Why this matters more for agentic than for microservices

In microservices, latency-aware routing is about replicas and locality. Same code; pick the closest instance.

In agents, the differences are conceptual: a small model can answer some queries; a large model has to for others. The dispatcher picks the right model, not the right replica.

For Genie’s agents/financial_supervisor, the dispatch decision factors in:

The user’s session SLO (interactive: 2s; batch: 60s).
The query class (simple lookup vs domain analysis).
The current cost budget for the user’s tier.

The SLO as a contract

The SLO is the user-facing promise. The dispatcher’s job is to honour it.

What happens when no agent meets the SLO:

Option A: degrade gracefully — return the fastest agent’s result even if confidence is low, plus a disclaimer.
Option B: defer — return “we’re working on it; come back in 30 seconds.” Show progress in the UI.
Option C: surface — fail the request with an explicit error so the user knows the system can’t do this within the time budget.

For Genie, option A is the default. The disclaimer (FREE-AI Rec 25) carries the confidence level so the user can decide whether to trust it.

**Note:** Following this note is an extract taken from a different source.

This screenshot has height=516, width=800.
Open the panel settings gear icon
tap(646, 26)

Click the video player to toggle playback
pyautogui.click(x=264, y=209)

Where this shows up in practice

For the conversational call-centre agent (a Pratik-Kinetic-style voice deployment):

User says “what’s my balance” → simple lookup path → 80ms → high confidence.
User says “explain this charge” → small LLM → 500ms → medium confidence.
User says “why does my interest rate vary?” → production agent → 3s → high confidence with full audit.

The user perceives a consistently responsive system. The team doesn’t pay full-production-agent cost on every query. Win/win.

What to monitor

Per-class latency histograms. Per-class confidence distributions. SLO-met rate (queries served within the budget).

When the SLO-met rate drops, you have two levers: add capacity to the slow path, or move more queries to the fast path (re-tune the classifier). Watch the rate weekly; adjust quarterly.